Porque escolher o HTML5 (LPF) como formato para a publicação de livros didáticos universais

  • A variedade e maturidade das ferramentas de software para autoria e edição de documentos em formato HTML5. Pode-se criar um livro em HTML5 (LPF) utilizando desde aplicativos como Notepad++, escrevendo o código manualmente, até com ferramentas sofisticadas como Visual Studio Code, DreamWeaver, ou mesmo partir de um livro produzido em InDesign (desde que seguindo as práticas corretas de concepção e composição) para depois editar ou enriquecer o livro.

  • A leitura do livro em HTML5 não demanda a utilização de um leitor específico durante sua produção, e não exige a compilação no pacote zip (.epub) para ser lido e revisto. Já um ePub, para ser verificado, precisa ser compilado e lido em uma aplicação dedicada.

  • Há restrições ao uso de Javascript no livro ePub, principalmente por parte dos aplicativos de leitura. No caso de um livro em HTML5 pode-se utilizar códigos em Javascript e incluir todos os tipos de interatividade compatíveis com os browsers atuais. Assim, na evolução dos livros em HTML5, quando da universalização dos livros didáticos digitais, está garantida a possibilidade de uso de interatividades sofisticadas (simuladores, acesso em rede, compartilhamento de conteúdos, atualização remota, etc.)

  • A evolução do standard em HTML5 está garantida pela contínua discussão e elaboração de novos recursos e métodos, controlada e coordenada pelo W3C. O EPub 4 não está previsto, e a informação corrente é de que não haverá uma nova versão do ePub.

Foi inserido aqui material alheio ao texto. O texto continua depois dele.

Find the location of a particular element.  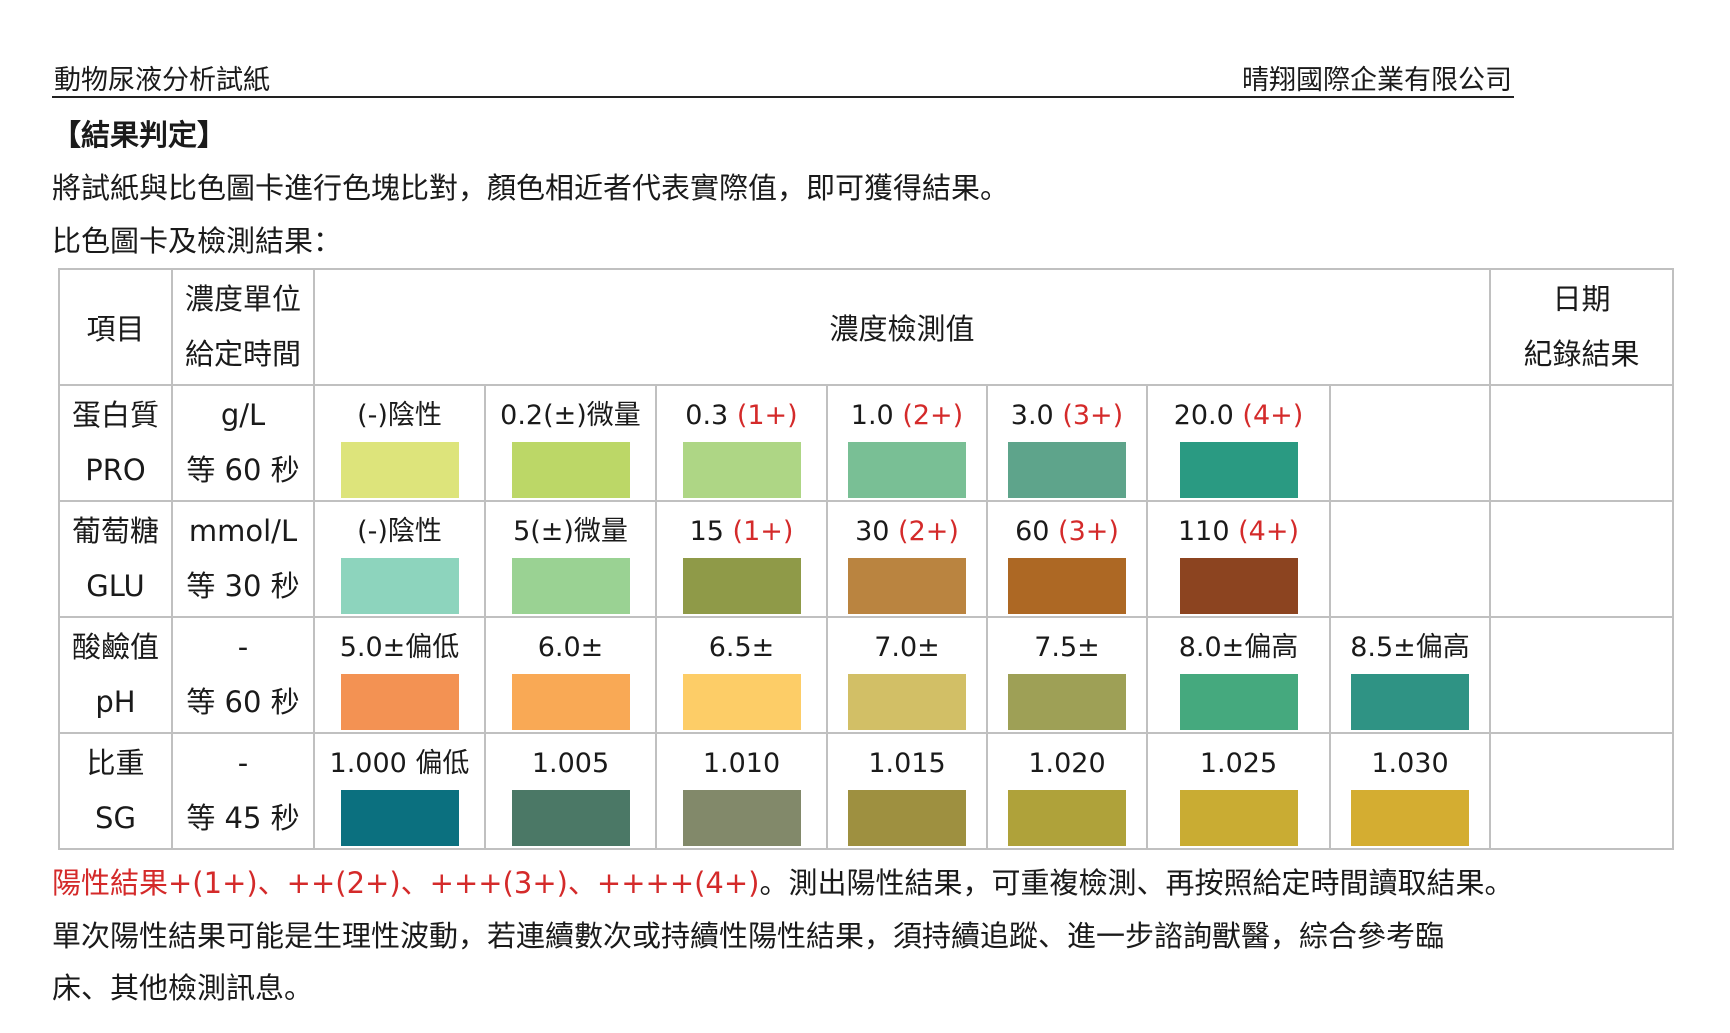

swatch-cell: 0.3 (1+) is located at coordinates (742, 443).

  • Não há restrições de uso de standards como SSML no livro em HTML5, como há no ePub. Dessa forma, substituições fonéticas inseridas no código do livro podem ser feitas em ter que utilizar alfabetos fonéticos como X-SAMPA e IPA, podendo ser realizada diretamente por substituição pelo termo desejado (como, por exemplo, substituir “Freud” por “Fróide”, sem necessidade de escrever “fɾˈɔjdʒi”). Essa característica permite a distribuição dos livros sem a narração em áudio embarcado, diminuindo significativamente o tamanho do arquivo (em média, para um livro de aluno de Fundamental 2, de 300 Mb para 15 Mb).

  • A conversão de um livro em HTML5 para ePub pode ser feita de forma automática. O livro em HTML5, utilizando o standard o dominante na Web, é sem dúvida a melhor opção como matriz de o armazenamento do conteúdo.
  • Finalmente, a produção do livro em HTML pode ser utilizada de forma direta, com os procedimentos corretos, como matriz e base da produção em outros formatos, tais como ePub, PWA, Texto puro, Braille, docx, InDesign e outros.

  • O custo de produção de livros em HTML5 é no mínimo competitivo com o custo de produção em ePub 3. Como mencionamos acima, o fato dessa opção oferecer vantagens de simplicidade de produção, armazenamento de matriz otimizada, compatibilidade e usabilidade universal, e garantia de evolução consistente com a Web, aumenta ainda mais sua competitividade a longo prazo.

Conclusão

Pelos argumentos e fatos expostos, pensamos que a escolha do formato HTML5, em sua versão de distribuição LPF, é a melhor opção para a produção dos livros didáticos digitais em formato universal, preservando características de design visual avançado, responsivo e com acessibilidade. Tanto pelo aspecto dos produtores de livros quanto pelo dos usuários, nos parece que as vantagens são significativas.

* Pedro Milliet estudou Psicologia, Música e Filosofia. Especialista em computação musical, sua relação com o campo da acessibilidade vem da relação cotidiana de 10 anos com seu sócio entre 1988 e 1998, o músico Sergio Sá, que era cego. Após criar um sistema proprietário de livros digitais acessíveis em 2002, em 2006 desenvolveu um sistema online de produção de livros acessíveis em formato DAISY e o primeiro leitor de livros DAISY em idioma Português. Desde então participou dos Conselhos do Consórcio DAISY (2008-2014) e do Accessible Books Consortium - ABC (2009-2017). Desde 2020, trabalha como CIO da Fênix Editorial. Participa ainda de vários grupos de trabalho e projetos internacionais dedicados ao desenvolvimento de tecnologia acessível para produção e leitura de livros digitais.

 

** Este texto não reflete, necessariamente, a opinião do PublishNews.